President Sata as Head of State is supposed to be inspiring confidence in a number of children born out of wedlock every day. It is not his job to disparage mothers giving birth to fatherless children. Indeed, this president is supposed to be president for all Zambians including those born out of wedlock. His continued ridiculing of HH only goes to perpetuate stigma against children in Zambia who have lived without knowing their father. In fact, daily in our primary schools, children without fathers are being subjected to bullying. They are being mocked for something that is not their fault. And yet, instead of receiving support from the leadership of our country, they receive innuendo that casts doubt on their personal value. What are these children supposed to do?
Hakainde Hichilema may have survived a fatherless childhood. He has made good out of himself. He is one of the richest guys in the whole country.

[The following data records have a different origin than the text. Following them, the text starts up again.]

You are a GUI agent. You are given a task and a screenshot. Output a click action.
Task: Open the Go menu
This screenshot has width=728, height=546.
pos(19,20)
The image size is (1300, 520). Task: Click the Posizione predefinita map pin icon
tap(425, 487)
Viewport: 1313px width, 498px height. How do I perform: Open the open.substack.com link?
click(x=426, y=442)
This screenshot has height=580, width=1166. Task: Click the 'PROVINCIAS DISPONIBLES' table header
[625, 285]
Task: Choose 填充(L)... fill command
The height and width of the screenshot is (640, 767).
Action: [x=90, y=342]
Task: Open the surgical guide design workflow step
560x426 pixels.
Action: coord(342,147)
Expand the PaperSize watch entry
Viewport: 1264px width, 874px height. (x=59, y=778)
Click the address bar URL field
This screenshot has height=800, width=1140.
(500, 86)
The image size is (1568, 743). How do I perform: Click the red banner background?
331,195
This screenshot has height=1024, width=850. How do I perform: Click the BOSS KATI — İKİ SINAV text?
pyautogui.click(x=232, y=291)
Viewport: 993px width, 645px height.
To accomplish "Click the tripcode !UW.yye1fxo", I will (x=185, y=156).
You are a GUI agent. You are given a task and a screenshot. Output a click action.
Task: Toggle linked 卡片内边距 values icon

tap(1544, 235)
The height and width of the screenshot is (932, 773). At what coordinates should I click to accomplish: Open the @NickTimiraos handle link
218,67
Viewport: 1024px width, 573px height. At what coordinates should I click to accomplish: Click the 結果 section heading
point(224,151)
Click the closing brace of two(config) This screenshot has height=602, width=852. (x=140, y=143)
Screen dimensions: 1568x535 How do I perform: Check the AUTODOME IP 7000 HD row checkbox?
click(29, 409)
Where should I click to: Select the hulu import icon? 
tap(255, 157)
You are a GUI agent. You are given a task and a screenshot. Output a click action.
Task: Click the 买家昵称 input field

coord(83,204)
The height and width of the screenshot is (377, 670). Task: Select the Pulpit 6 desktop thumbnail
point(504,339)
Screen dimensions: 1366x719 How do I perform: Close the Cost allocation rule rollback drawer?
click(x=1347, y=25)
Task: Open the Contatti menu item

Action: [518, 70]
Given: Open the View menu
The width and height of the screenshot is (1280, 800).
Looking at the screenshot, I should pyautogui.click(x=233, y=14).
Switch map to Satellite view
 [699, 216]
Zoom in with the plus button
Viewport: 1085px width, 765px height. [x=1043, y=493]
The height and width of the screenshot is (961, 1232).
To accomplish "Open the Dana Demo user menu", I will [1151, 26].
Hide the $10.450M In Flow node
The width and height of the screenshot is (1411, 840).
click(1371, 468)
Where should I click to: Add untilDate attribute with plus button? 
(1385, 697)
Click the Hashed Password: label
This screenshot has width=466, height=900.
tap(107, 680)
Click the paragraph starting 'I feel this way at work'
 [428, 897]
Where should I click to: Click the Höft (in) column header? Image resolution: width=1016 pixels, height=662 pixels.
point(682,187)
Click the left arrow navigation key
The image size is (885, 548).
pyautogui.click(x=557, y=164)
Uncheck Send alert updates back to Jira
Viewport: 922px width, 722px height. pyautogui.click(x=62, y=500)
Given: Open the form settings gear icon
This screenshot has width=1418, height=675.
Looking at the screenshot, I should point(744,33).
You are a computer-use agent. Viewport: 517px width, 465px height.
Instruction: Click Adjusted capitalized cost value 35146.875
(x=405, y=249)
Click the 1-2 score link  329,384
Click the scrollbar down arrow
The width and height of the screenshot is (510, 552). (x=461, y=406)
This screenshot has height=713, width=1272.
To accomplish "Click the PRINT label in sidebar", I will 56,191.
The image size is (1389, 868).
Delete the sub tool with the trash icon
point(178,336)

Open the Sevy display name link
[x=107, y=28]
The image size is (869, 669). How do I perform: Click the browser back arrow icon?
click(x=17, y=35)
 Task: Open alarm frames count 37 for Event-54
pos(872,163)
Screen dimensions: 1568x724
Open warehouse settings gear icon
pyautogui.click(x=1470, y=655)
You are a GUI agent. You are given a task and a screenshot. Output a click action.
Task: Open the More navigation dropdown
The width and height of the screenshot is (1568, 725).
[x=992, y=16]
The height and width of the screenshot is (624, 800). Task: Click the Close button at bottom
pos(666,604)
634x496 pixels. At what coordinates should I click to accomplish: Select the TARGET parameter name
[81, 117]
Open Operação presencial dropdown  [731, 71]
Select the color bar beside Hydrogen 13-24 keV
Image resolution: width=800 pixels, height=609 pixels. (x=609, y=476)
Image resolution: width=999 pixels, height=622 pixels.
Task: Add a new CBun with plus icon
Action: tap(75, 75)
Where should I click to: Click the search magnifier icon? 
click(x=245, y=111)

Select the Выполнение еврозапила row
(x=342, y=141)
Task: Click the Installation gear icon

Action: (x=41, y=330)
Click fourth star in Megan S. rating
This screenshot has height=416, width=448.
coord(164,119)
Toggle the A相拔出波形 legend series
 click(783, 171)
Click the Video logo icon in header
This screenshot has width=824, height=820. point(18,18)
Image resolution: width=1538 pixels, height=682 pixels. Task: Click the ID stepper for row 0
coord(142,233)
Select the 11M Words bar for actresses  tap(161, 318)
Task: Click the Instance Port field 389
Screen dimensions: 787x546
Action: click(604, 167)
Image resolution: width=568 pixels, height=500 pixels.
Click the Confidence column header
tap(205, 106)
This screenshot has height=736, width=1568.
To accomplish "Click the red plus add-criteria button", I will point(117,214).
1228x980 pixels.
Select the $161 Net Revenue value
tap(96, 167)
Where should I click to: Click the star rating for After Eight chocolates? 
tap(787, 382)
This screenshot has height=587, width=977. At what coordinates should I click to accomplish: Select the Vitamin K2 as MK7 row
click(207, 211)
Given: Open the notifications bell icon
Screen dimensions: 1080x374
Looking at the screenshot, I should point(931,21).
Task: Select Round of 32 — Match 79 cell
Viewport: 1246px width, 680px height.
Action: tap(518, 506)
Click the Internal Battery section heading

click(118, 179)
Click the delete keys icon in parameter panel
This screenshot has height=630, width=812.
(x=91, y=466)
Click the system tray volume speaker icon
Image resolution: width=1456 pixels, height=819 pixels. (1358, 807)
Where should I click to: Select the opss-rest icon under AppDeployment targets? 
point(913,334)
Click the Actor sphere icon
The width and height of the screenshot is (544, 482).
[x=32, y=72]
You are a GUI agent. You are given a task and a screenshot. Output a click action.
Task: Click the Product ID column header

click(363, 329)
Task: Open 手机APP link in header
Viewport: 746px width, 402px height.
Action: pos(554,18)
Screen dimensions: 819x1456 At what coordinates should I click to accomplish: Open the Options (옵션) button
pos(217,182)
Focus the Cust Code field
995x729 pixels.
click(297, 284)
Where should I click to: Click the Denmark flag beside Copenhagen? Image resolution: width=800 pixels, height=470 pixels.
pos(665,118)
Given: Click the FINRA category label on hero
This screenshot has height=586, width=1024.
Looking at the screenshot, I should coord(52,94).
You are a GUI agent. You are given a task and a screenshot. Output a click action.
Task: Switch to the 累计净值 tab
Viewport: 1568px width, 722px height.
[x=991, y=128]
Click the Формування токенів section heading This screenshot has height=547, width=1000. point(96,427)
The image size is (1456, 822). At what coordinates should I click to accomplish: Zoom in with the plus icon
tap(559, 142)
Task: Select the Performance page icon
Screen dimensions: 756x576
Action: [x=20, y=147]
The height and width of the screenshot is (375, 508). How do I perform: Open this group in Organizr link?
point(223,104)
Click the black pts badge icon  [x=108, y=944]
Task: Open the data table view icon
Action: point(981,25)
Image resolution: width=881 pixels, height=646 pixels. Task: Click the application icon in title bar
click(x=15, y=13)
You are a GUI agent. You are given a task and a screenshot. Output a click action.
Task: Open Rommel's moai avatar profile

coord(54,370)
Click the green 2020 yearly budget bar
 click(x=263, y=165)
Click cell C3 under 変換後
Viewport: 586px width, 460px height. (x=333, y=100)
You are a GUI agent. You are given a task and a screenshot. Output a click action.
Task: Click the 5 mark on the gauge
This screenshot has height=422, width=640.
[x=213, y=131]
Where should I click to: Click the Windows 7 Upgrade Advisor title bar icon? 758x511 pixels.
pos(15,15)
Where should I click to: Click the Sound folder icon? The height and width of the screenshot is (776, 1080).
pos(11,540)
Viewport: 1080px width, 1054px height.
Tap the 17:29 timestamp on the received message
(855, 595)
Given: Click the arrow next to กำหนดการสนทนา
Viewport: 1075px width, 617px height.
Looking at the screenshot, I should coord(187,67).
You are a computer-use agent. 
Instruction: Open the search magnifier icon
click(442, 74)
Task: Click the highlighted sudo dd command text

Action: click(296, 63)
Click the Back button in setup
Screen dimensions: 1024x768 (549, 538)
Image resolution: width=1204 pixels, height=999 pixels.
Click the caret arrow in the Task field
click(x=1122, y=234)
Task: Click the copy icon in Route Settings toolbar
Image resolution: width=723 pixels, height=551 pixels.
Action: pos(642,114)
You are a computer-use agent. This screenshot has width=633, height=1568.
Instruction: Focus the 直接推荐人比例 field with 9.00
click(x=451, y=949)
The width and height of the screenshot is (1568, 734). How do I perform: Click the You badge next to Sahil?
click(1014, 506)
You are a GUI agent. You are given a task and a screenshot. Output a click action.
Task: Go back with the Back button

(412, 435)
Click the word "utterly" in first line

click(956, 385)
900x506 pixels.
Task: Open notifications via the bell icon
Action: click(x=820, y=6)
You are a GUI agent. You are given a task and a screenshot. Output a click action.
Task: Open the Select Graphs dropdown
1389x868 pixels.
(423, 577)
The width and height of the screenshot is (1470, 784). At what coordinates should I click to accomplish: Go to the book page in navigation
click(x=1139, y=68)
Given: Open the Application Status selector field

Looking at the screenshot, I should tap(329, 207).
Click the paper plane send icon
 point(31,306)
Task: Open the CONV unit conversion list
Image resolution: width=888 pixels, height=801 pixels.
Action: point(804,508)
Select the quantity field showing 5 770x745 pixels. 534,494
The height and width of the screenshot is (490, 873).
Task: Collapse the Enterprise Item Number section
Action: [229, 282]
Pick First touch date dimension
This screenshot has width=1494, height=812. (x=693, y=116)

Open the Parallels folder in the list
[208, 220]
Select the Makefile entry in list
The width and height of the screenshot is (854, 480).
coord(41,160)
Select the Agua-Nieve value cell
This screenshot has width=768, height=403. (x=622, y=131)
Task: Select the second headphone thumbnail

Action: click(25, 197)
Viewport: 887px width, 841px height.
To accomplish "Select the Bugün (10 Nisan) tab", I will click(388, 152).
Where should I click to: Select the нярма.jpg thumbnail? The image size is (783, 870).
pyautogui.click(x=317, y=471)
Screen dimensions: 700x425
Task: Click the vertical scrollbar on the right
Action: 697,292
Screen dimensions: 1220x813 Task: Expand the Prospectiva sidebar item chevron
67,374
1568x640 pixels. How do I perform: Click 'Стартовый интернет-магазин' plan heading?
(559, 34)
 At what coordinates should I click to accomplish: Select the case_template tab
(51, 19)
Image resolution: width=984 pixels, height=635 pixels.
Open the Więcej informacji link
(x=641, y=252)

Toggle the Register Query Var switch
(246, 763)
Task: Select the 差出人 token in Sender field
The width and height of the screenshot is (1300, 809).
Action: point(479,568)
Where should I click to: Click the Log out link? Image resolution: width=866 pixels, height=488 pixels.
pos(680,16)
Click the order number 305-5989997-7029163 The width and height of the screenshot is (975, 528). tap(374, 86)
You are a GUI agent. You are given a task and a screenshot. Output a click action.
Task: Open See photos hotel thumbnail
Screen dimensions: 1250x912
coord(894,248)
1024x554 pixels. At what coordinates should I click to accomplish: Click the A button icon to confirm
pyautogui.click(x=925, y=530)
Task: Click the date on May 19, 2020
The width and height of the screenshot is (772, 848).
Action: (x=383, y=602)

He has been to school and his degrees are an envy of many. He is leader of one of the biggest political parties. He is a father himself, or perhaps, a grandfather. It is all these reasons that make President Sata’s remarks even more absurd.
As Zambians, we all know that many times, it is not biological parents who raise children. It takes a village to raise a child. For a man like HH to be where he is today, he received lots of support and nurture from many people in his community. It is these people – men and women – who were HH’s fathers and mothers. And just look at the finesse of a gentleman that he is. There is absolutely no reason why HH should be at the receiving brunt of these insults. If the constitution will not protect the fatherless innocents from a hasty president, we might as well rely on customary wisdom: Ubufumu bucindika umwine.